The samples were fixed in 4% formaldehyde and processed into paraffin blocks. They were then cut into 4 µm sections and dyed with the haematoxylin–eosin stain. The thicknesses of the fascia were measured and observed with a Leica Digital Microimaging Device (Leica DMD108 microscope), Fluorescent images were obtained from haematoxylin–eosin-stained sections using a Carl Zeiss Axioimager M2 (excitation 385/30 and emission 425/30). Fluorescence images allowed a better analysis of fascia organization into layers.

Statistical analysis was performed on all the data obtained for the control variables (sex, limb side, and age) and the anthropometric variables. The qualitative variables are presented in the form of absolute and relative frequency; whereas, the quantitative variables are presented in the form of median and interquartile range (IQR) and average with standard deviation.
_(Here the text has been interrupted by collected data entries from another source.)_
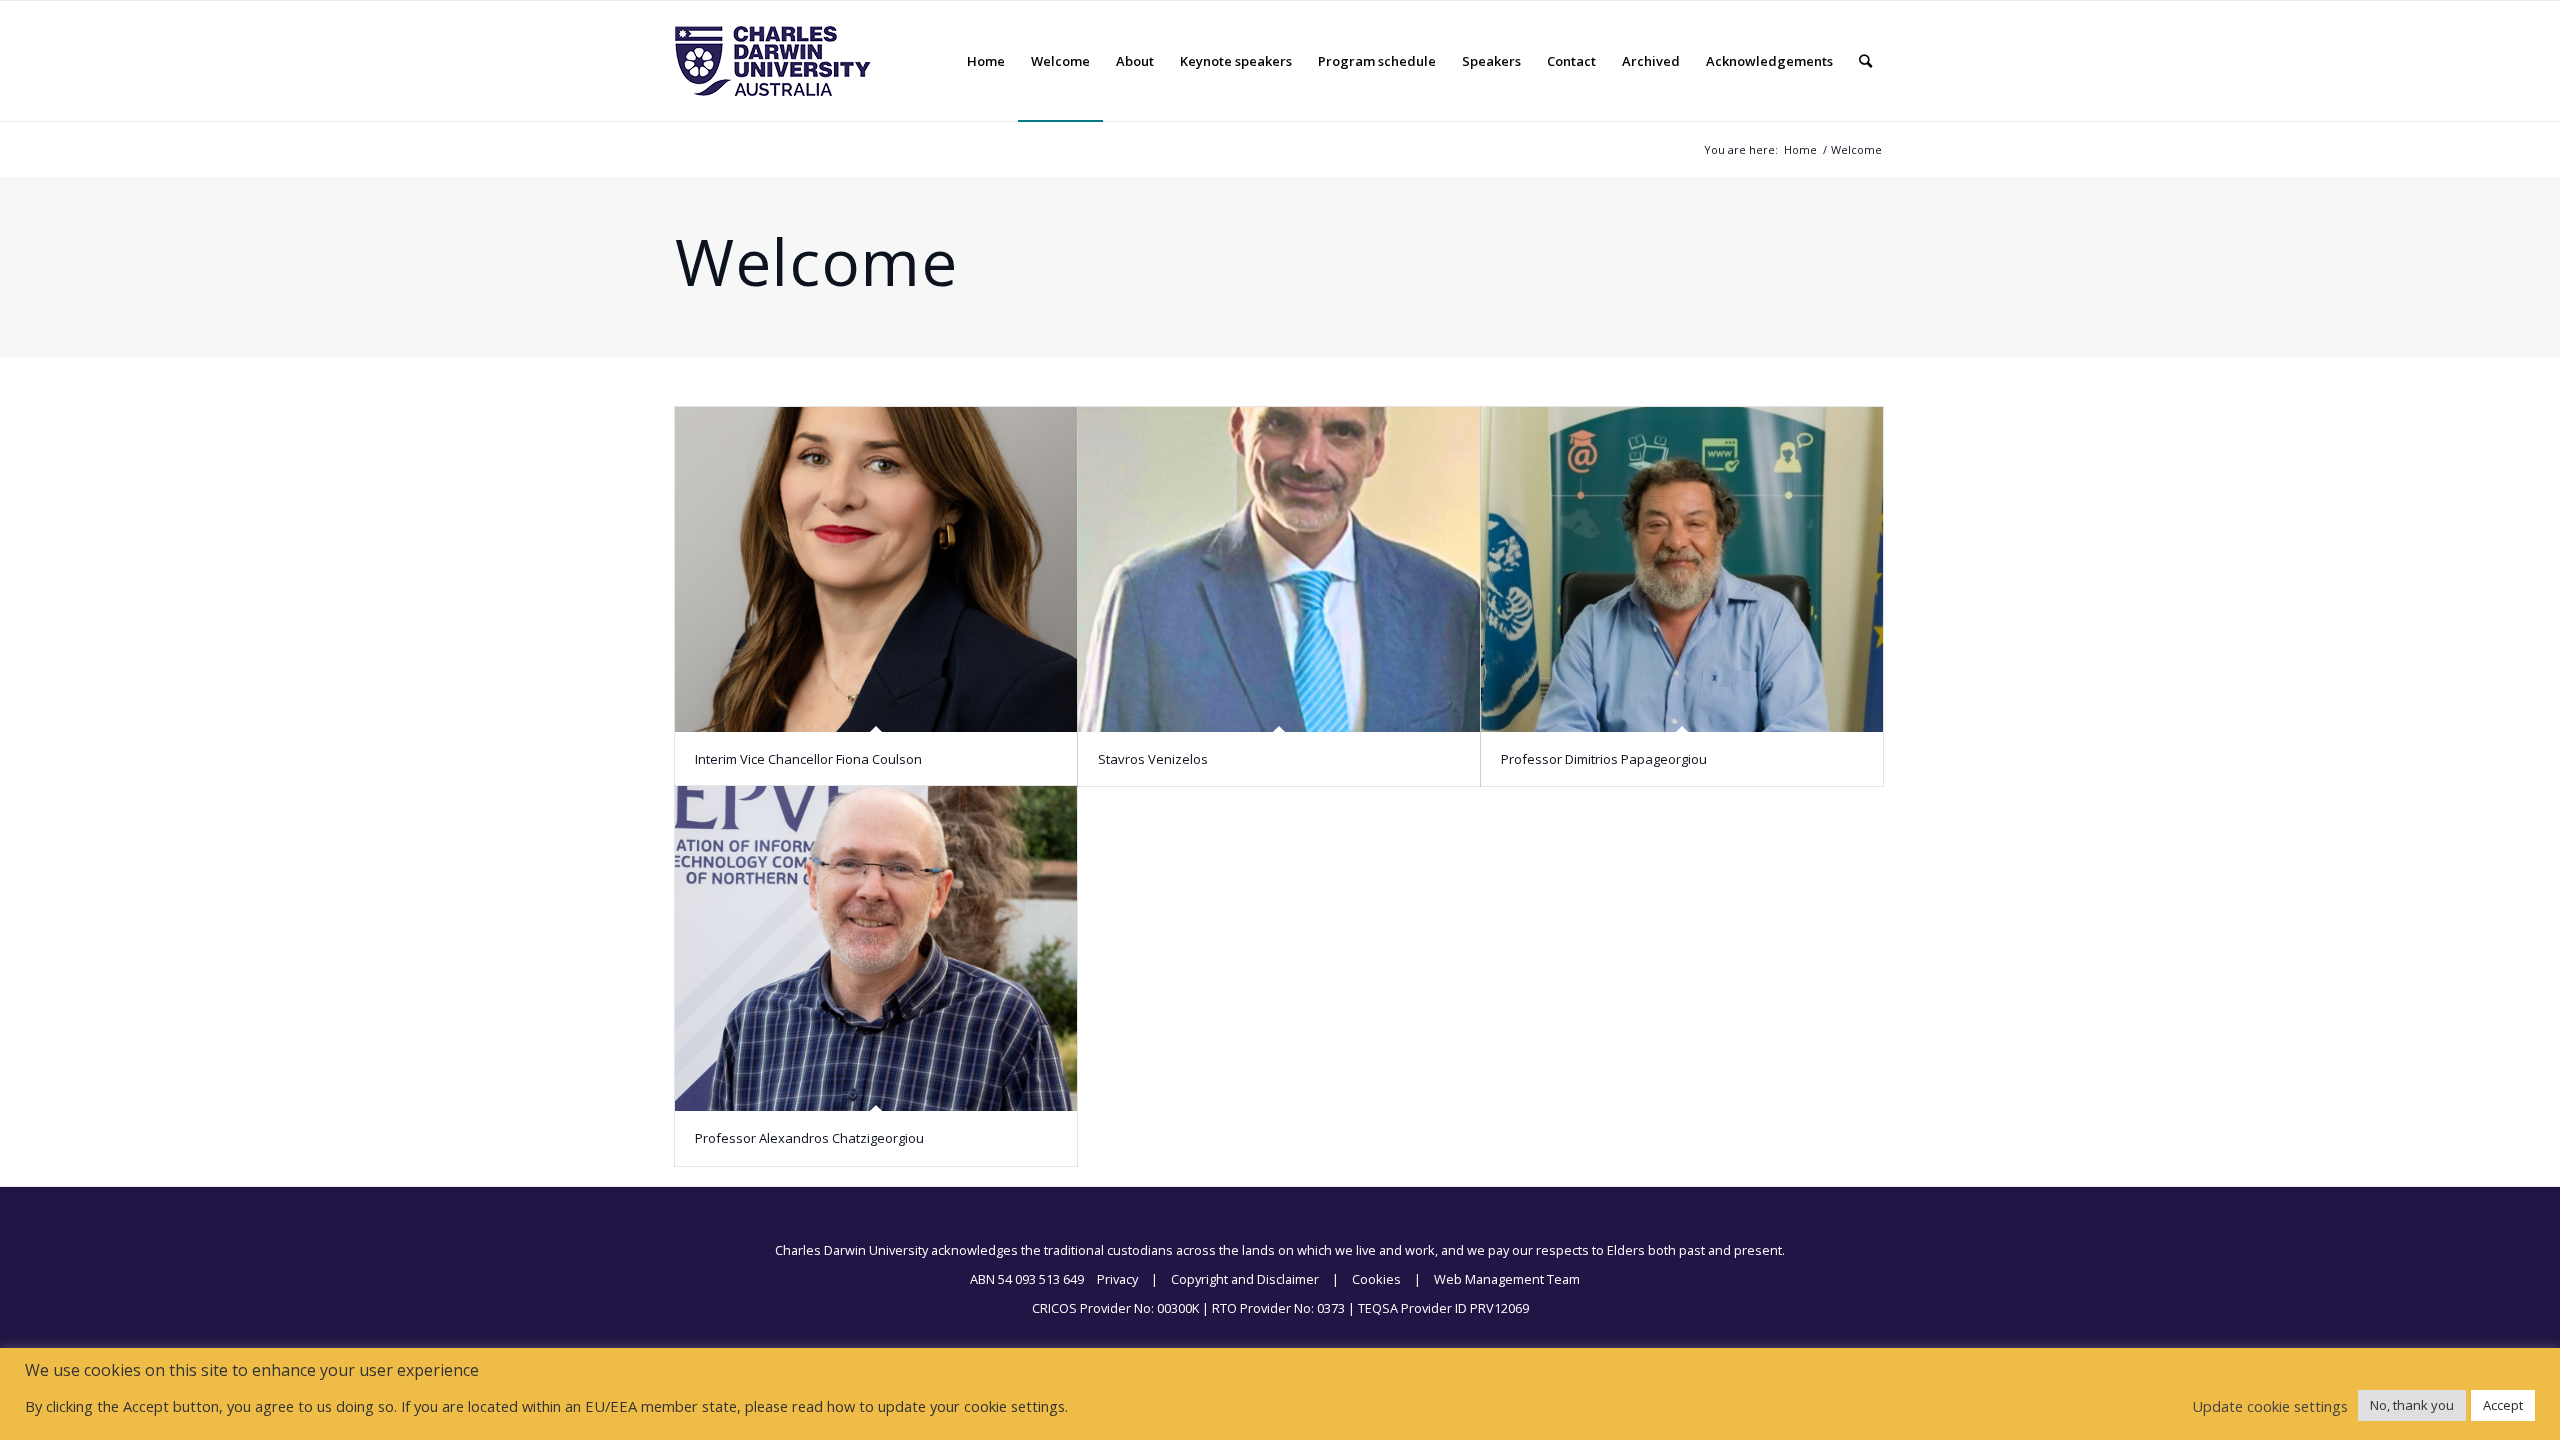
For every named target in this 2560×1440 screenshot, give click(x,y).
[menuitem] (986, 61)
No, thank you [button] (2412, 1405)
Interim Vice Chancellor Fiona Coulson (808, 759)
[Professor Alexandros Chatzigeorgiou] (876, 948)
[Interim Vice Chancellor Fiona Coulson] (876, 569)
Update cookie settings (2270, 1406)
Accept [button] (2503, 1405)
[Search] (1865, 61)
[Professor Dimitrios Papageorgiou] (1682, 569)
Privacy (1117, 1279)
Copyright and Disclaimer (1245, 1279)
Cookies (1376, 1279)
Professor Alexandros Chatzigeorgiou (809, 1138)
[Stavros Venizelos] (1279, 569)
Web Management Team (1507, 1279)
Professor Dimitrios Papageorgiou (1604, 759)
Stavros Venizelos (1153, 759)
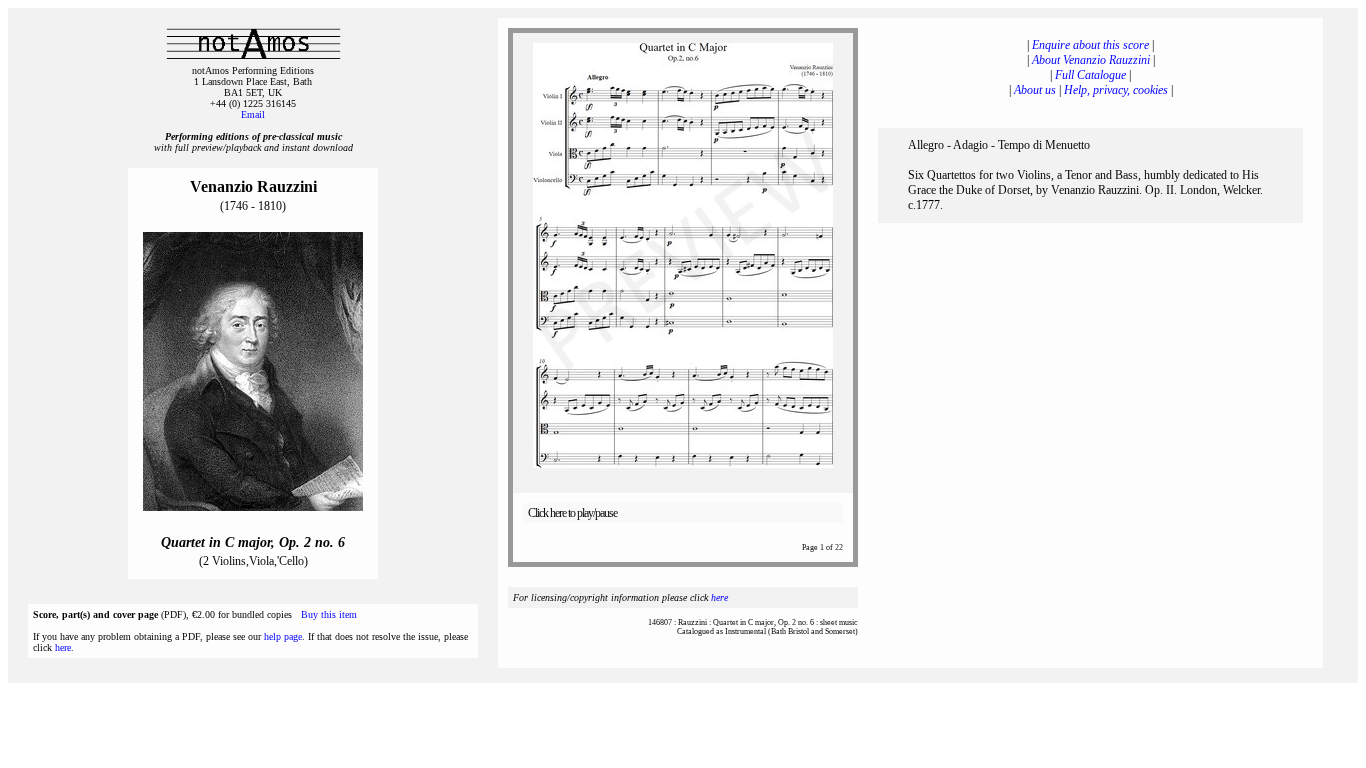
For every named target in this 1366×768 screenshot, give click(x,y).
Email (253, 114)
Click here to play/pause (572, 513)
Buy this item (329, 614)
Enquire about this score (1090, 45)
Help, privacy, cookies (1116, 90)
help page (283, 636)
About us (1035, 90)
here (63, 647)
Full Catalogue (1090, 75)
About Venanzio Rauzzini (1091, 60)
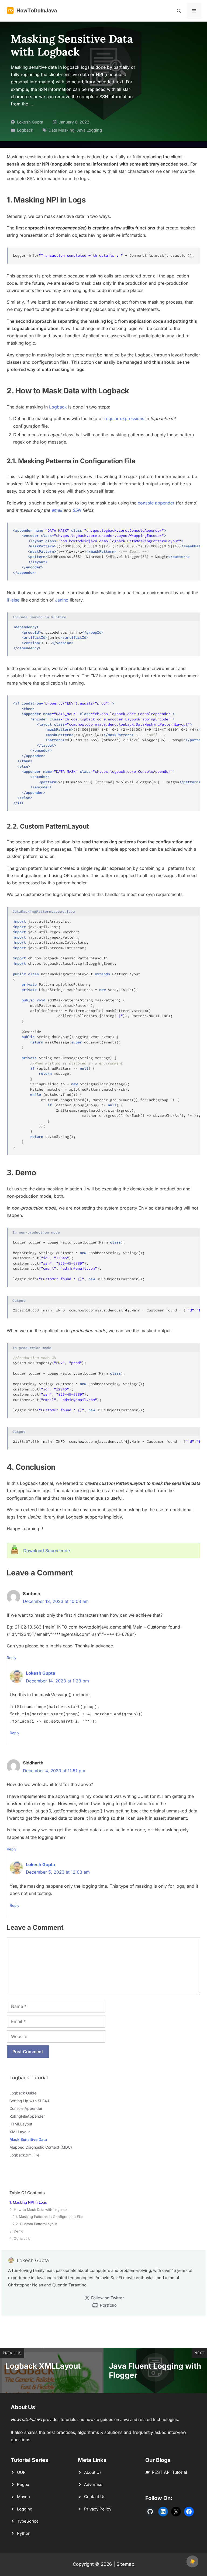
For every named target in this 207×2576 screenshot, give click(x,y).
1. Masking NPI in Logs (28, 2202)
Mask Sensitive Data (28, 2139)
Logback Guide (22, 2093)
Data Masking (61, 130)
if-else (13, 600)
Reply (11, 1657)
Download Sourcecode (46, 1550)
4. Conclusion (21, 2238)
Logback (25, 130)
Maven (23, 2496)
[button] (179, 11)
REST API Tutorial (169, 2472)
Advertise (93, 2484)
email (56, 510)
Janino (61, 600)
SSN (76, 510)
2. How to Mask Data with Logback (38, 2209)
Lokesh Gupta (30, 122)
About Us (93, 2472)
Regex (23, 2484)
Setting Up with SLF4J (29, 2100)
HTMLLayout (20, 2124)
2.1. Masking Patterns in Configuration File (47, 2216)
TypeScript (27, 2521)
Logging (24, 2509)
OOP (21, 2472)
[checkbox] (192, 2561)
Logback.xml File (24, 2155)
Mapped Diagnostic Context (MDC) (40, 2147)
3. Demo (16, 2231)
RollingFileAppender (27, 2116)
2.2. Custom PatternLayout (34, 2224)
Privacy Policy (97, 2509)
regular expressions (124, 418)
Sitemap (125, 2564)
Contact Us (94, 2496)
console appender (156, 503)
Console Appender (25, 2108)
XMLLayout (19, 2132)
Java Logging (89, 130)
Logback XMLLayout (43, 2366)
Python (23, 2533)
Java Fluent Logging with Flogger (155, 2370)
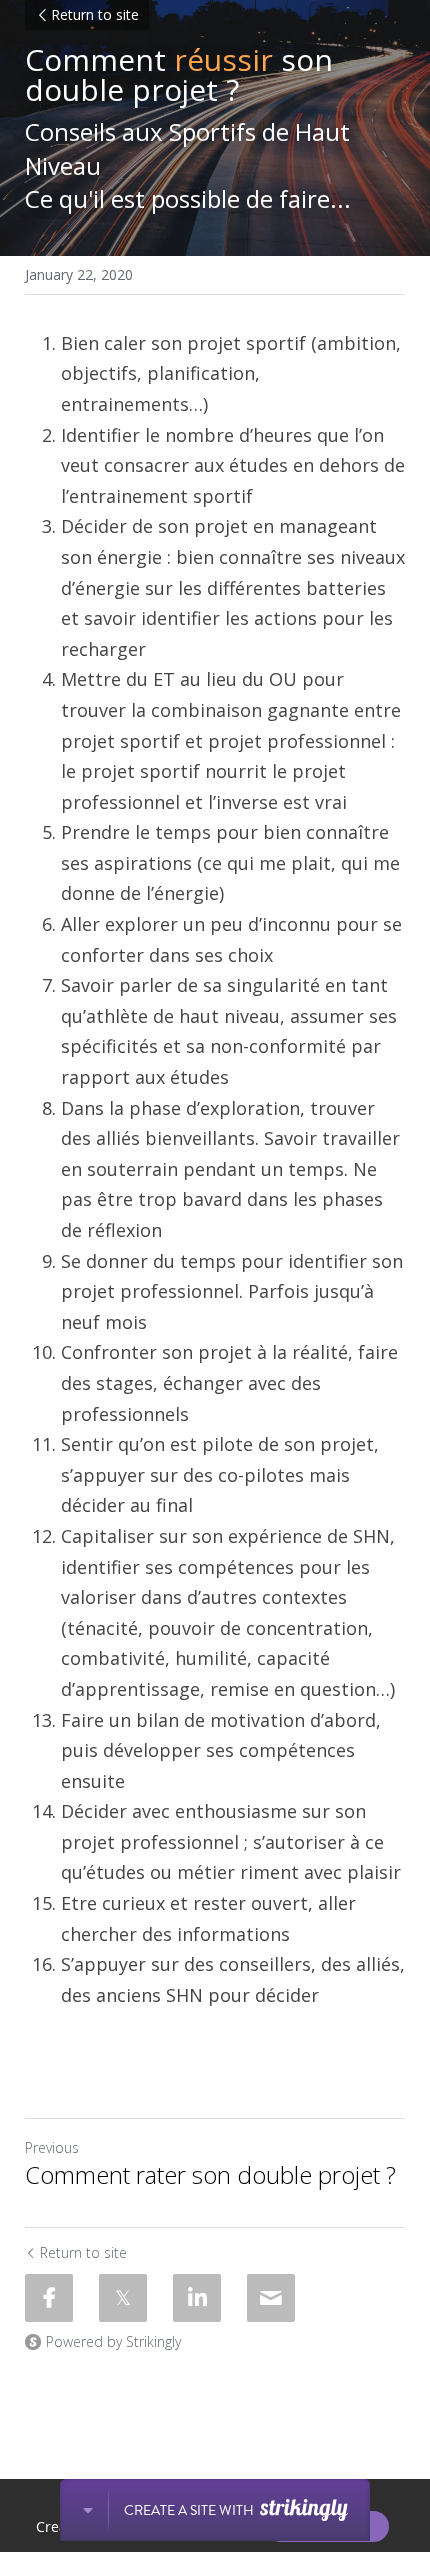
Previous (52, 2147)
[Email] (271, 2298)
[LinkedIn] (197, 2298)
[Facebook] (49, 2298)
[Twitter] (123, 2298)
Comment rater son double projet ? (210, 2175)
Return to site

The agreement between the measures of the anatomical structures obtained by dissection and their estimation based on the measurement by ultrasound is studied by the coefficient intraclass correlation (ICC) and the Bland–Altman graphic.

Results

Ultrasound study

In all the lower limbs, the ultrasound study allowed the identification of the crural fascia, below the adipose tissue, as a continuous well-differentiated echogenic line surrounding the muscles of the anterior, posterior and lateral compartments and isolating each of these compartments. This information allowed the injection of the dye into each of the spaces below the fascia and the different muscles.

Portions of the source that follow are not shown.